Amazon Underground | From the blog of Nicholas C. Rossis, author of science fiction, the Pearseus epic fantasy series and children's booksA recent Wired report describes the way Amazon is attempting to disrupt the software environment through Amazon Underground, a new model that’s grown exponentially since launching a few months ago.

For those unfamiliar with Underground—which, realistically, includes most people—the model is incredibly simple, especially for customers. Simply download a game, usually one that costs at least a dollar or two on other platforms, and play for free. There’s no up-front cost, and no in-app upsell. Amazon pays developers, meanwhile, based on how much time people spend using the apps.

A Familiar Model

Sounds familiar?

That’s exactly what Amazon is already doing with Kindle Unlimited: turning a purchase model into a subscription one. People used to buy books; now they can read them for free. Authors get paid according to how many pages they read.

In retrospect, it makes perfect sense. The company obviously aims at turning itself into a one-stop-entertainment-center, combining video, books and games. It will all be paid through subscriptions.

Will it work?

But how successful is their new endeavor?

As with its hardware sales, the numbers Amazon shares aren’t absolute. Instead, they’re percentages, so it’s impossible to say exactly how Underground sizes up next to Google Play and the App Store (hint: Still very, very small!). The growth has been significant, though.

Some numbers will help put this into perspective:

  • Royalties paid to developers are up 3,600 percent since Amazon Underground launched in August.
  • Royalties paid to developers grew 50 percent from December to January alone.
  • The number of developers on the platform has more than tripled since launch.
  • The customer base has grown 870 percent.

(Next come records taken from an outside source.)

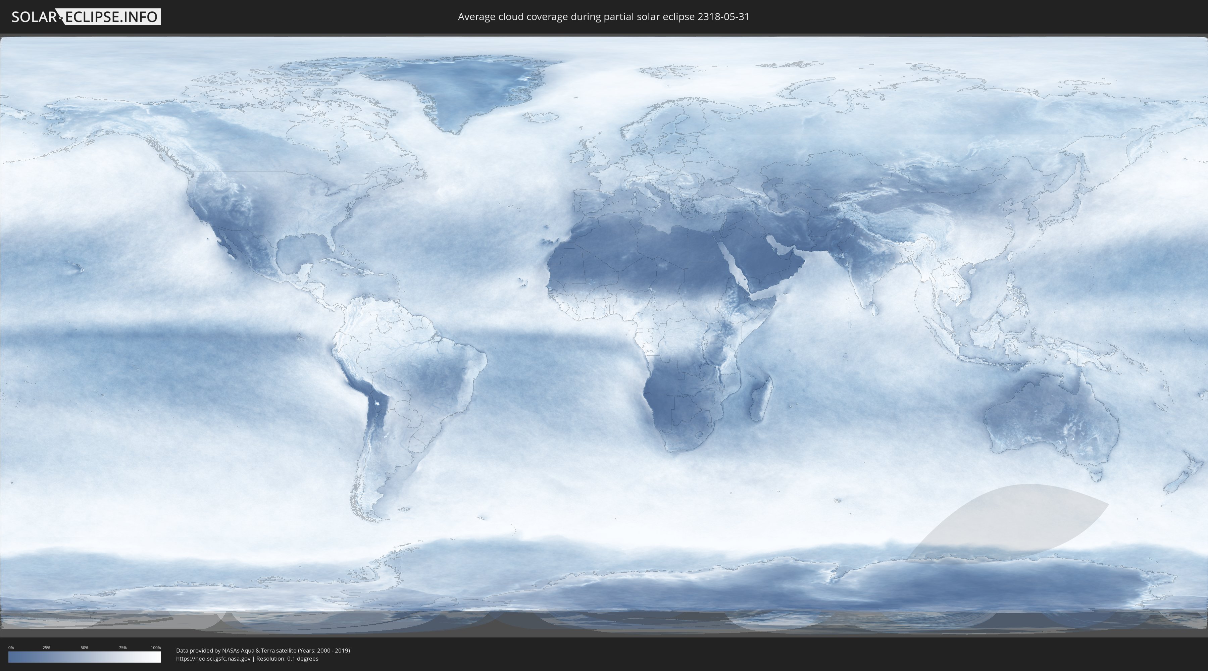Click the 'Resolution: 0.1 degrees' text
The height and width of the screenshot is (671, 1208).
287,659
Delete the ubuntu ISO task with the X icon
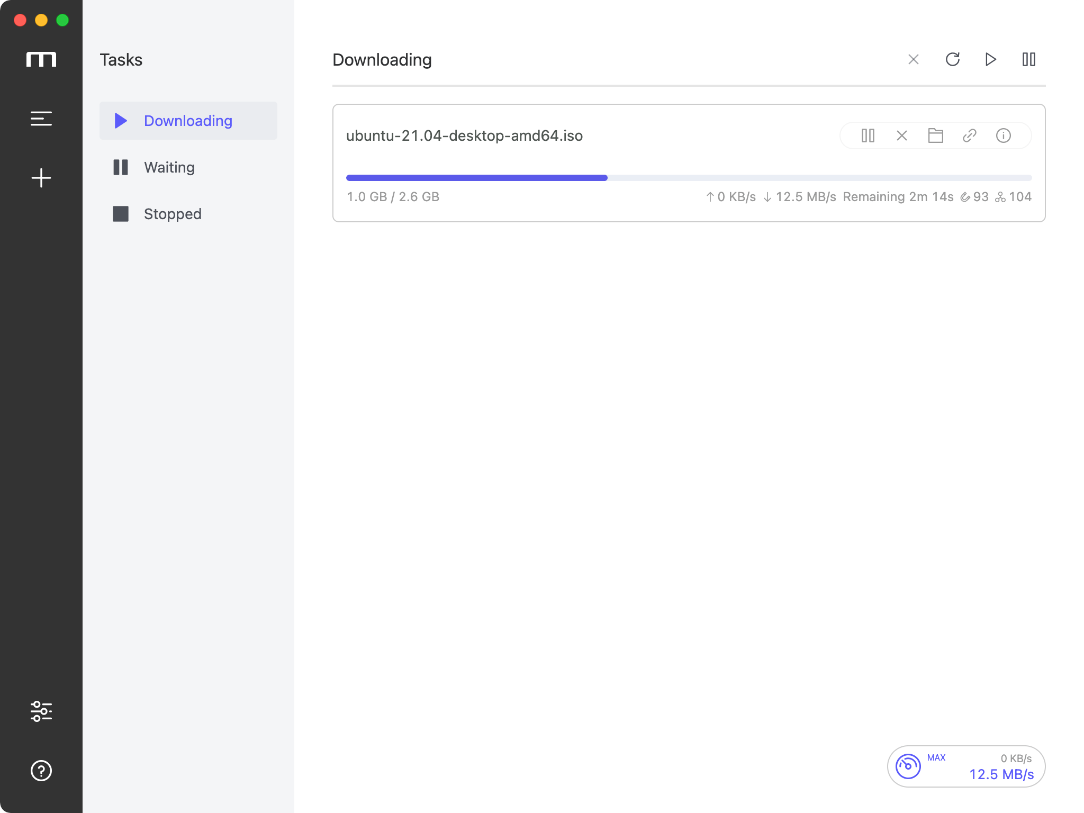The height and width of the screenshot is (813, 1084). coord(902,136)
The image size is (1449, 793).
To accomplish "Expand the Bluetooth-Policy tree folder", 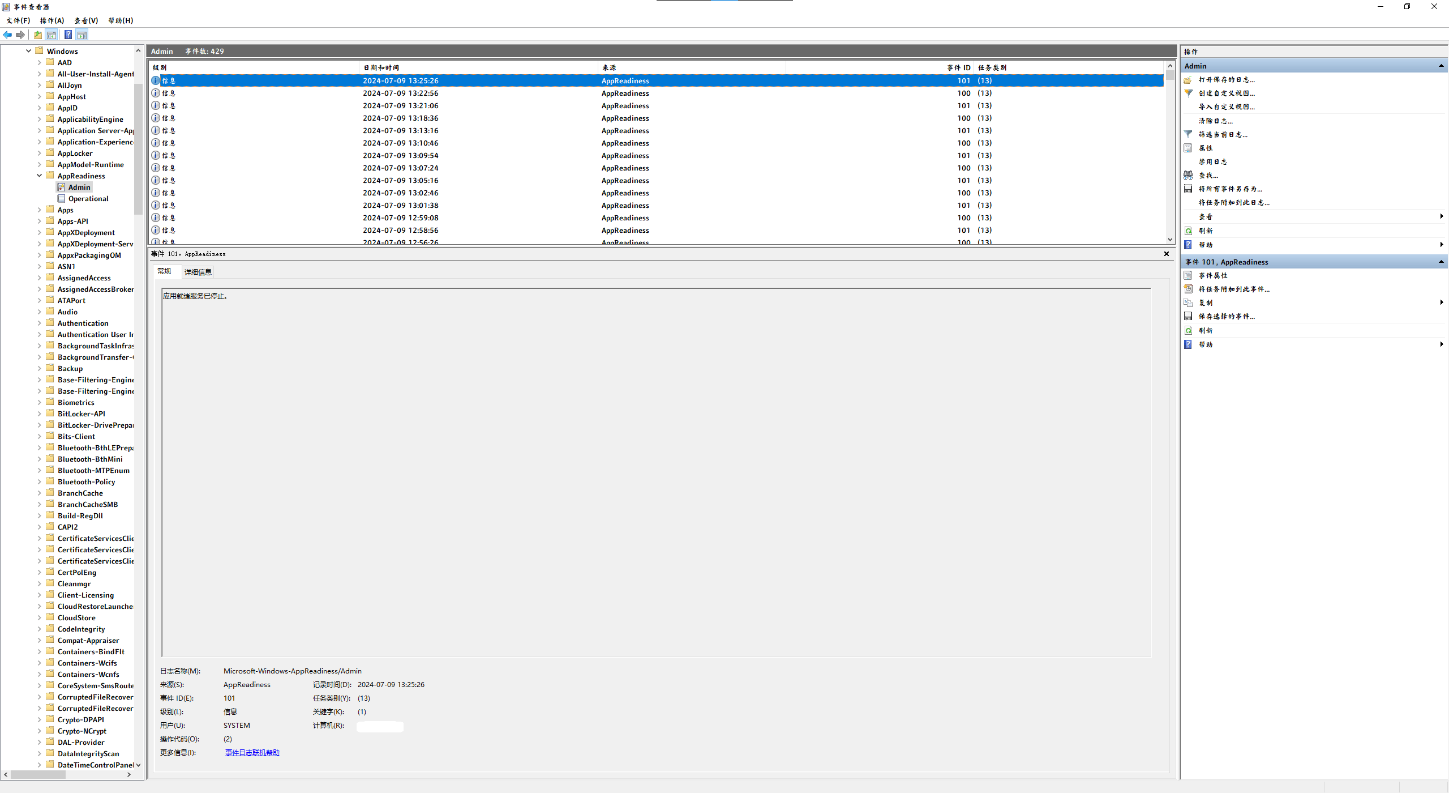I will (40, 482).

You can attribute much of that growth to the popularity of Amazon Fire tablets, which come with Underground pre-loaded.

You can also, though, attribute it to a system that benefits customers and developers equally. In-app purchases, after all, often are a scourge for both. While no one wants to stop to shell out a few bucks to advance a level, developers are also often loathe to interrupt fluid gameplay to ask for those shekels. It’s just been the best way to turn a profit. Or was, it turns out, until Amazon Underground.

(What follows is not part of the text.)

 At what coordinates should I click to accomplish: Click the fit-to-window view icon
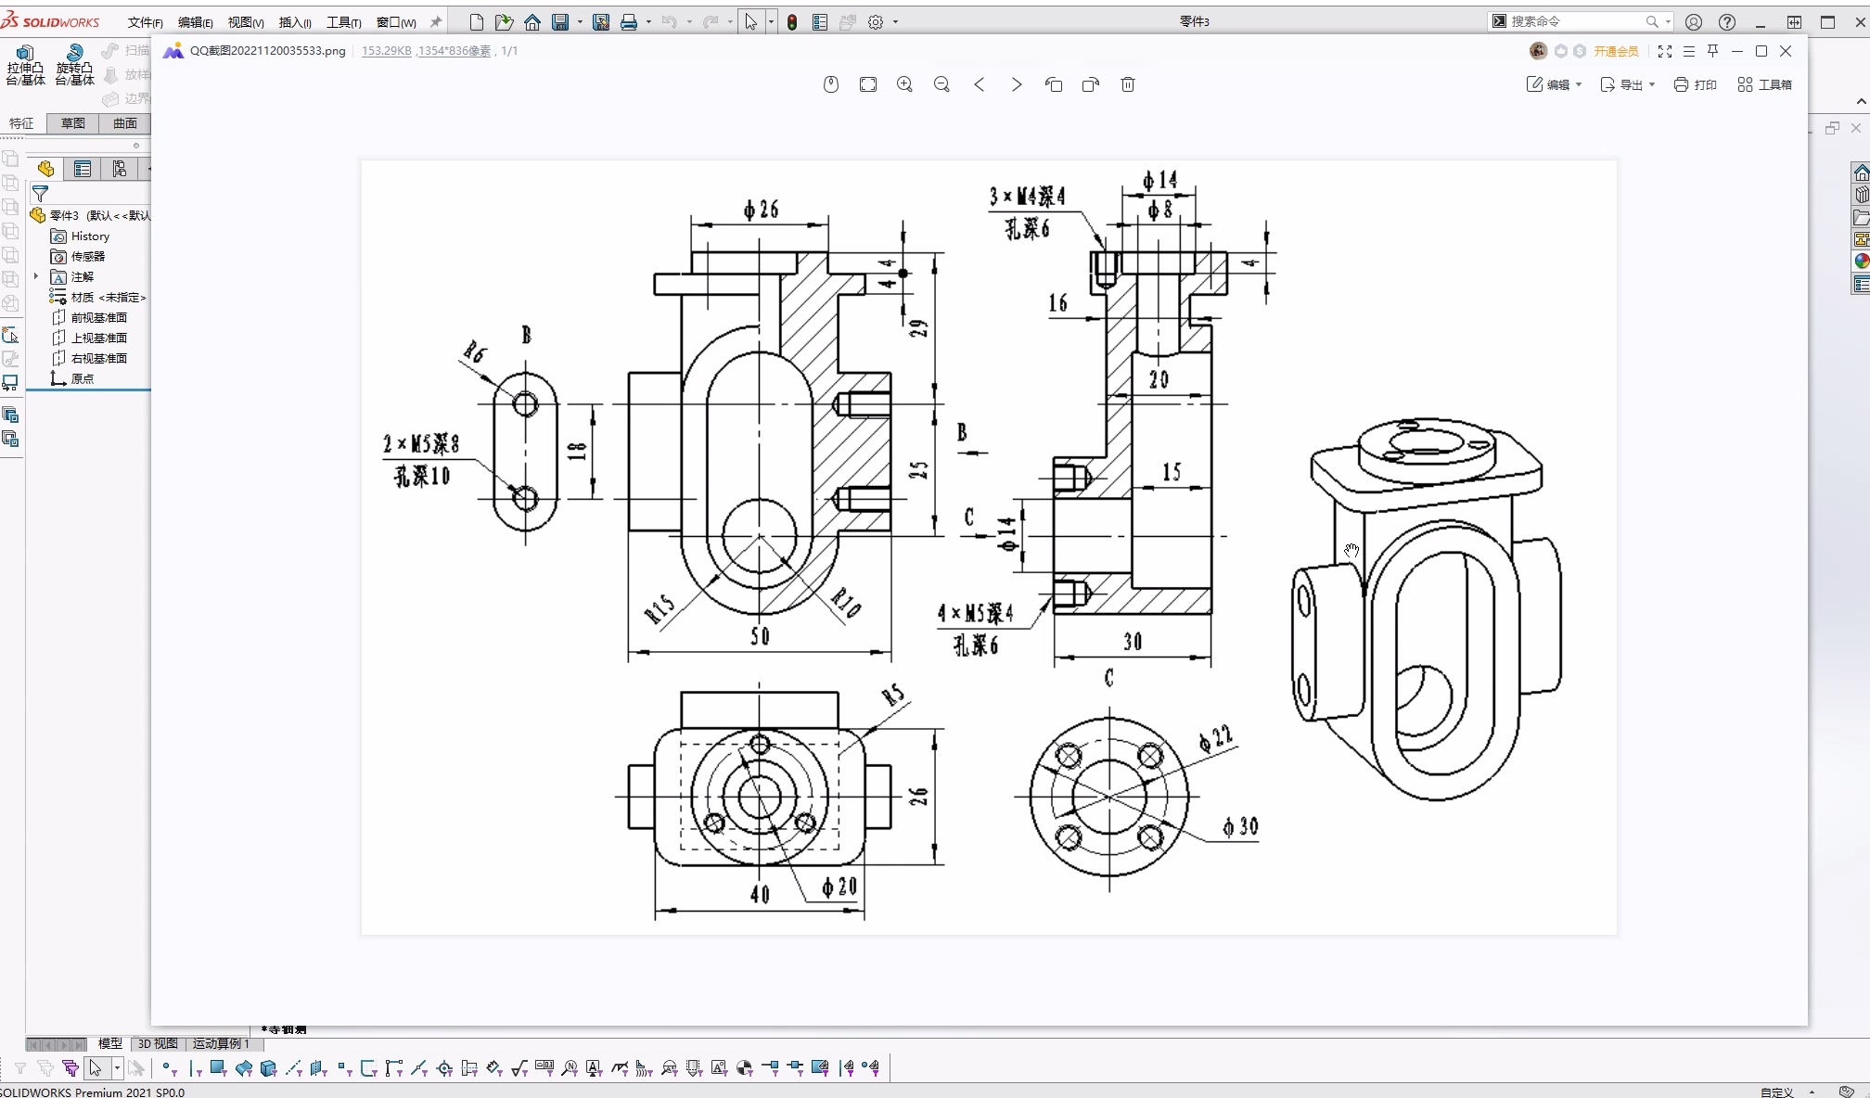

Goat Simulator has been downloaded over 500,000 times in the Google Play Store, at $5 a pop. Variations like Goat Simulator MMO Simulator and Goat Simulator GoatZ have each been downloaded over 50,000 times each, also for five dollars. The iOS App Store doesn’t offer specific download numbers, but the original Goat Simulator remains a top-30 paid app. The goat, it turns out, is a cash cow.

The Goat Simulator you’ll find on Amazon Underground is the same as its iOS and Android counterparts, with one key distinction. Instead of a five dollar cover charge, you can play it for free.

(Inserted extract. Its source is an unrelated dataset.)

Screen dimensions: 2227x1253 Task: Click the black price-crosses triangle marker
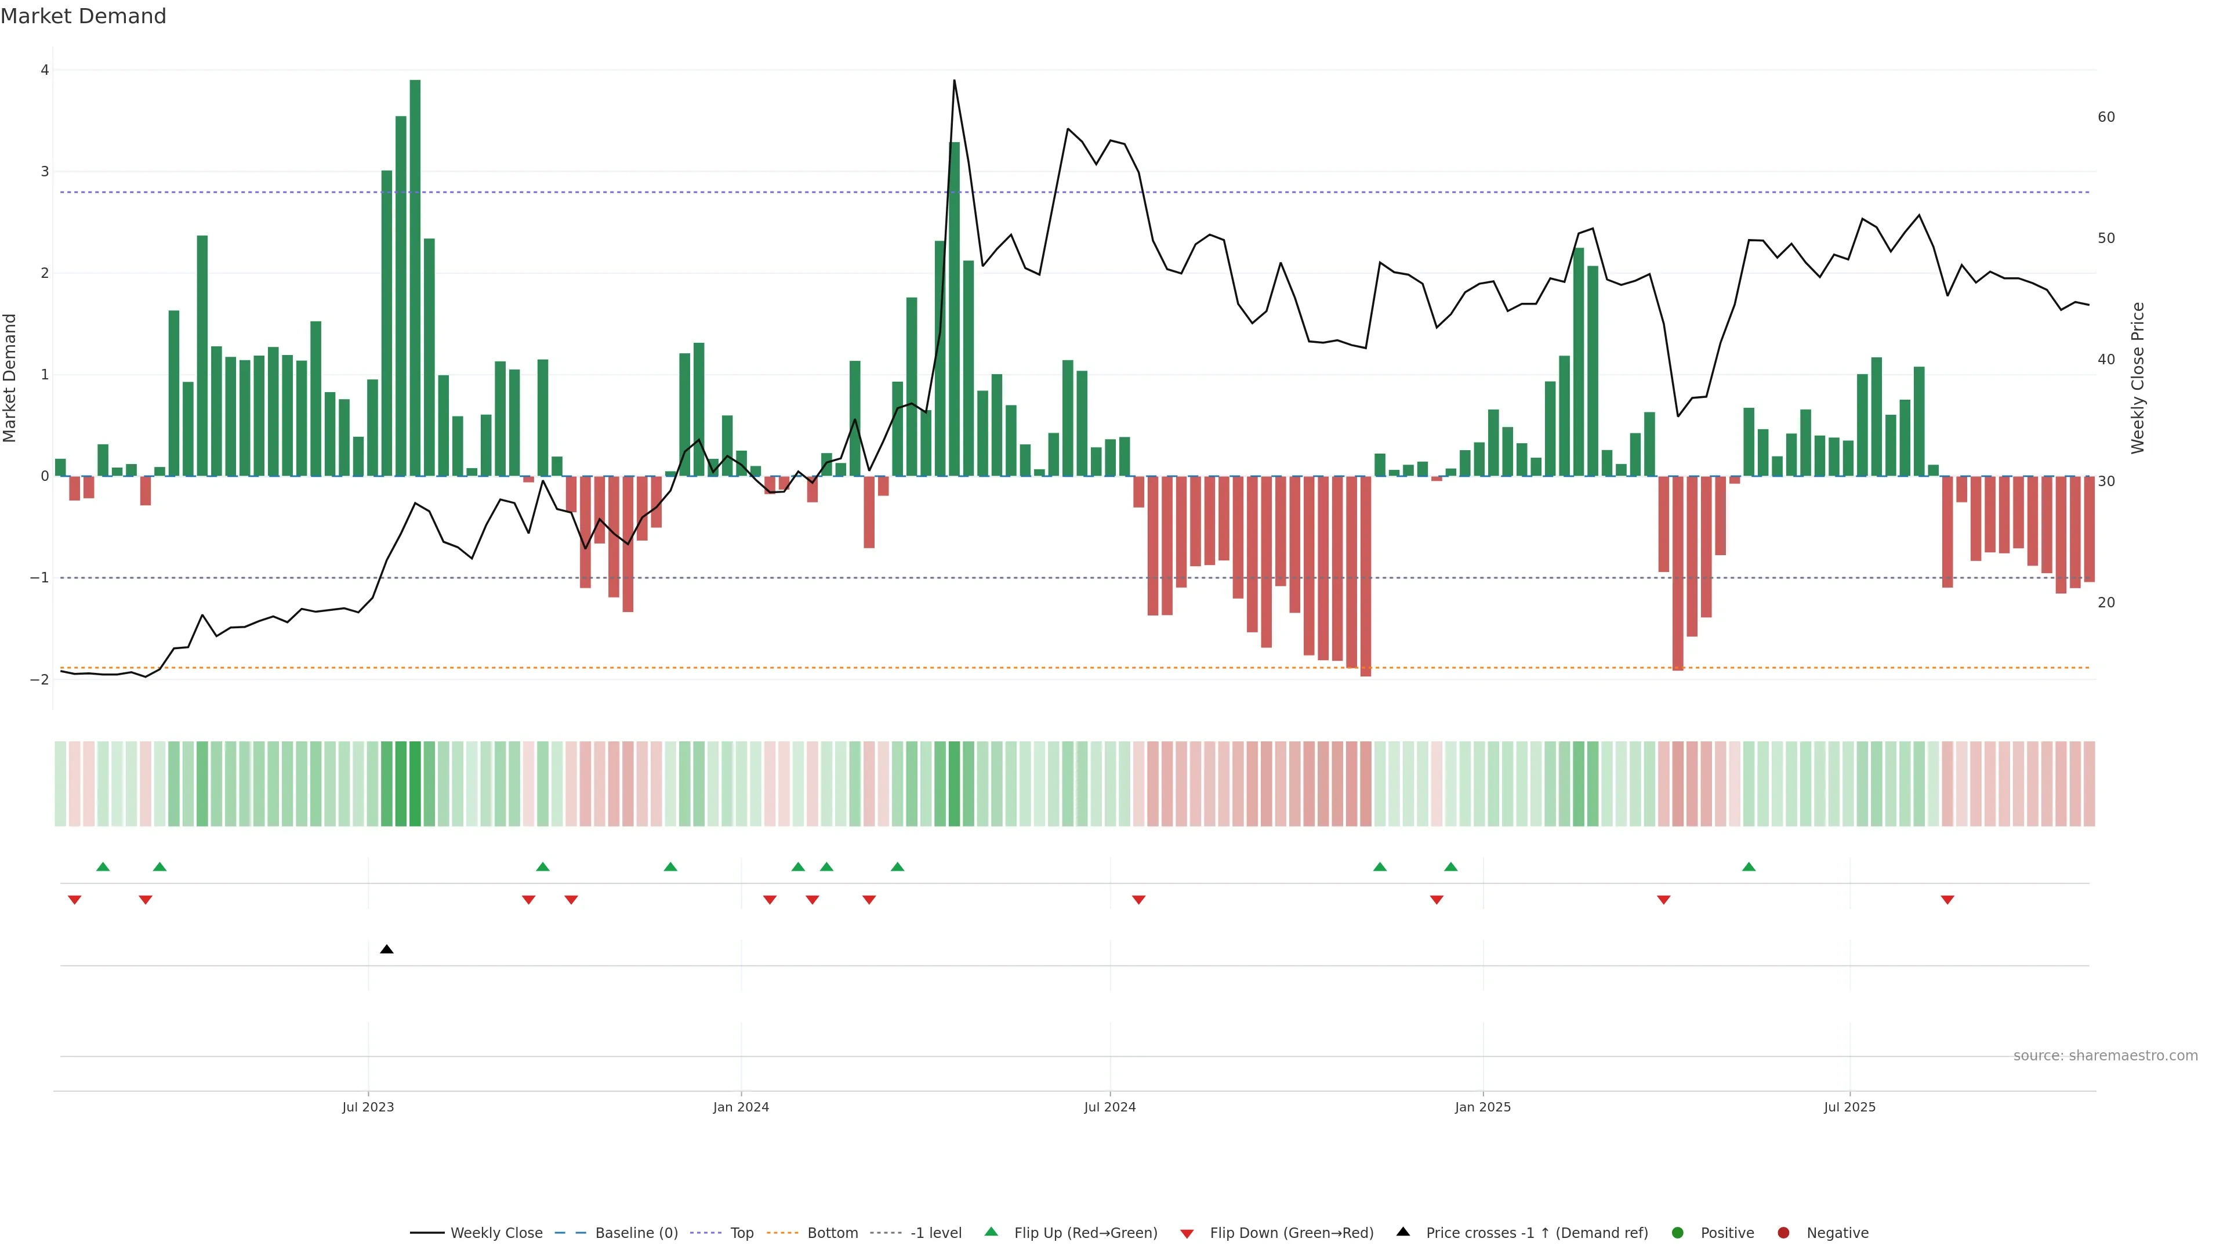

The game’s developer, Coffee Stain Studios CEO Anton Westbergh, says, explains that the initial numbers weren’t especially impressive. But an influx of Fire tablet owners around the holidays resulted in a “huge spike” in daily downloads and new users.

Like Amazon, Westbergh also declined to provide hard numbers. The developer does say, though, that Goat Simulator revenue on Underground has outperformed its Google Play version by as much as 30 percent. That’s especially impressive when you remember that it’s comparing a five dollar app to a model that pays Coffee Stain Studios $.002 per minute of engaged user time.

“Once Underground can prove that an average game can do at least as well as on other platforms, I think that’s the turning point,” says Westbergh.

At this rate, it shouldn’t be long at all.